Stored data:
+ + + +
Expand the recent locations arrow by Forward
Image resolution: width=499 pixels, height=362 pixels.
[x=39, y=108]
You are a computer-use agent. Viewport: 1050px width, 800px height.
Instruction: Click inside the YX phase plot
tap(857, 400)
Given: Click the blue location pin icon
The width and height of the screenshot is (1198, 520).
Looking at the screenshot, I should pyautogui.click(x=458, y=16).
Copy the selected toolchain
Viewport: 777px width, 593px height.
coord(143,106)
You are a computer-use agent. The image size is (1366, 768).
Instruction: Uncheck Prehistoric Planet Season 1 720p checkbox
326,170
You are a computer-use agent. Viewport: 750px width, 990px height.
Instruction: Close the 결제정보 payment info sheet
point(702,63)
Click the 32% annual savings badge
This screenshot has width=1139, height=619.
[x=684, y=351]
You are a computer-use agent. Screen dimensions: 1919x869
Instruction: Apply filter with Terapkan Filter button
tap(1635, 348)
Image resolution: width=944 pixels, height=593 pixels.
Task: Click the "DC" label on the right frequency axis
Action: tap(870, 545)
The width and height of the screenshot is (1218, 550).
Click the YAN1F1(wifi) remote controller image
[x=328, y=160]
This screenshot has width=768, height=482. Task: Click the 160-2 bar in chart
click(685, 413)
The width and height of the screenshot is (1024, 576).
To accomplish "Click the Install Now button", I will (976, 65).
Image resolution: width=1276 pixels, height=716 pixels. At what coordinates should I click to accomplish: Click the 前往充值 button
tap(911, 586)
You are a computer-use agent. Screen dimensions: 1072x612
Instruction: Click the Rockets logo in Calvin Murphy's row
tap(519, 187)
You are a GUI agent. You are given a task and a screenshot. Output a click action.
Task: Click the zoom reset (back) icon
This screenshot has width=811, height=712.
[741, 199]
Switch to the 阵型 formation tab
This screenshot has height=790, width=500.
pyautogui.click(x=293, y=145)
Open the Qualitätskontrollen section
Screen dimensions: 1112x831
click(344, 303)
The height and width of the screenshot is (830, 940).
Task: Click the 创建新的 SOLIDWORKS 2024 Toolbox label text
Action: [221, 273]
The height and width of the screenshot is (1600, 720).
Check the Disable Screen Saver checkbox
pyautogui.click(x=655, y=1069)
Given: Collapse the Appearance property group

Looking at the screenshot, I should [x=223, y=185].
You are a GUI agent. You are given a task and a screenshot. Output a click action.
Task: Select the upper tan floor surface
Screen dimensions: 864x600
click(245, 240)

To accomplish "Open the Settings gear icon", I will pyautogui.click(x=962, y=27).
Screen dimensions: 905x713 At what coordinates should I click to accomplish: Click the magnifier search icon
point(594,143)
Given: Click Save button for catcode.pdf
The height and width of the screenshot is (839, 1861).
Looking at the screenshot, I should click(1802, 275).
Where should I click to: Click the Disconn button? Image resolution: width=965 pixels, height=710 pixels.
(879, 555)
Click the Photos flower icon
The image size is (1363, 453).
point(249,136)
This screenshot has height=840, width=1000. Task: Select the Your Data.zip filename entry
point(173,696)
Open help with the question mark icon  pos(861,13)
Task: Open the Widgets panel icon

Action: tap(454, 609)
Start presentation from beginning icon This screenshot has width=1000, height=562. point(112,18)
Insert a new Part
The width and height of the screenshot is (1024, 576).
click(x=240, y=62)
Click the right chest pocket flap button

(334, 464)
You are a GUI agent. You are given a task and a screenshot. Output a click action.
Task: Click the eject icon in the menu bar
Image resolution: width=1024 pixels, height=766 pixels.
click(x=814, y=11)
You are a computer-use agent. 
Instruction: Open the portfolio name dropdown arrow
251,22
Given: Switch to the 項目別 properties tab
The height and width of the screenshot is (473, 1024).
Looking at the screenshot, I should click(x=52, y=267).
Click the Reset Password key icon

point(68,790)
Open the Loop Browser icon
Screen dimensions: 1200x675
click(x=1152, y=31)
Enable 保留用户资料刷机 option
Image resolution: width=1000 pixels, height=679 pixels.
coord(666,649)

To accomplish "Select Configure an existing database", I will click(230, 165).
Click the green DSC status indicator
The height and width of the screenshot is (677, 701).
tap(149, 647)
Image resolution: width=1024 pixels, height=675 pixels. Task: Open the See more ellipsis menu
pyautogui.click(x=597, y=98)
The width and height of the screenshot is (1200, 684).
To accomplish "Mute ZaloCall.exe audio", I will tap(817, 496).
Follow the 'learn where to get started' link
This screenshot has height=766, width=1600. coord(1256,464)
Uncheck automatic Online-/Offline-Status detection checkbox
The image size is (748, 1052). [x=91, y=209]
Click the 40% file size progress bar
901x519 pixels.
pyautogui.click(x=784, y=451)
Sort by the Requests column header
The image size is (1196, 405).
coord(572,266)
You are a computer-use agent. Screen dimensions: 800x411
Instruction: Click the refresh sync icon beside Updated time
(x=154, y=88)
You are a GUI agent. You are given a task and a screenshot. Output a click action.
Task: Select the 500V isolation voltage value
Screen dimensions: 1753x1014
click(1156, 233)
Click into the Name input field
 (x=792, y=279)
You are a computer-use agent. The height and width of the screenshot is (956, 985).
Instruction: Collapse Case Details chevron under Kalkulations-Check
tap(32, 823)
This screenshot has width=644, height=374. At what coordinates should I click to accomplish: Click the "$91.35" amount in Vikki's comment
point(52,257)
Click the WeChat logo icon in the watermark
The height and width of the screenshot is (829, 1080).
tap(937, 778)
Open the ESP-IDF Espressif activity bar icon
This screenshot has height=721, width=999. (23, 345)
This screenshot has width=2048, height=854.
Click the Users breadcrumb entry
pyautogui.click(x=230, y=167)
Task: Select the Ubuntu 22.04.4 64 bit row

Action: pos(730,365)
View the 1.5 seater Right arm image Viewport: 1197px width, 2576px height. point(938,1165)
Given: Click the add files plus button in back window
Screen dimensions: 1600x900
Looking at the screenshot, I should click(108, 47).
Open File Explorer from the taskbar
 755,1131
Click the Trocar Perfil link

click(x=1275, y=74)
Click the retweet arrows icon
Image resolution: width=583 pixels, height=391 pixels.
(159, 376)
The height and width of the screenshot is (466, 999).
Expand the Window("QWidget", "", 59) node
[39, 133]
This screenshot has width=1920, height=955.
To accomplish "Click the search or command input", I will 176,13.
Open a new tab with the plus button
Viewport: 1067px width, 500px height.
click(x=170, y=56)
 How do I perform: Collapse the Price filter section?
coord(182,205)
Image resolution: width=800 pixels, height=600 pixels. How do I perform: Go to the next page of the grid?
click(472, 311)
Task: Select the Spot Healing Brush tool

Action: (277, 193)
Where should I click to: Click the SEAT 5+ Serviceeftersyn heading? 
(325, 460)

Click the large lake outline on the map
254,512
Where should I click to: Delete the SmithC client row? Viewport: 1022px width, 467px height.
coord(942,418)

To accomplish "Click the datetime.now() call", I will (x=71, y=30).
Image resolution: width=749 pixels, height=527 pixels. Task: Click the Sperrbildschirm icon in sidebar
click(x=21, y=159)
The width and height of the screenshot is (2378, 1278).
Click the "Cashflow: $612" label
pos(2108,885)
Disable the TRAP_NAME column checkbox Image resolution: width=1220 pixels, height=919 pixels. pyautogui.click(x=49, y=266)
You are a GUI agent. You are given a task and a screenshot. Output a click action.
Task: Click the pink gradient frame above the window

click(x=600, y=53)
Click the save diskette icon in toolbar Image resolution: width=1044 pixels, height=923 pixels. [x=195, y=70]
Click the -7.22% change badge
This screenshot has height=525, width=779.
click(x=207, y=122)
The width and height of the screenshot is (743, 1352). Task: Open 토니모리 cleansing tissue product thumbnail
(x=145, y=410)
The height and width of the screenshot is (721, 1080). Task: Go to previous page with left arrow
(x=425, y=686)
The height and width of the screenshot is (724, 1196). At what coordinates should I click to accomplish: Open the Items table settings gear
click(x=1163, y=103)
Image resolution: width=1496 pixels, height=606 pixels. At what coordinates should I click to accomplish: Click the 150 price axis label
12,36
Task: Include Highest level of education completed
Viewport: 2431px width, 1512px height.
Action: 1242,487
+ + + +
Given the word "back", show every line of the records that contains it.

Task: Click the zoom reset (back) icon
Given: Click the add files plus button in back window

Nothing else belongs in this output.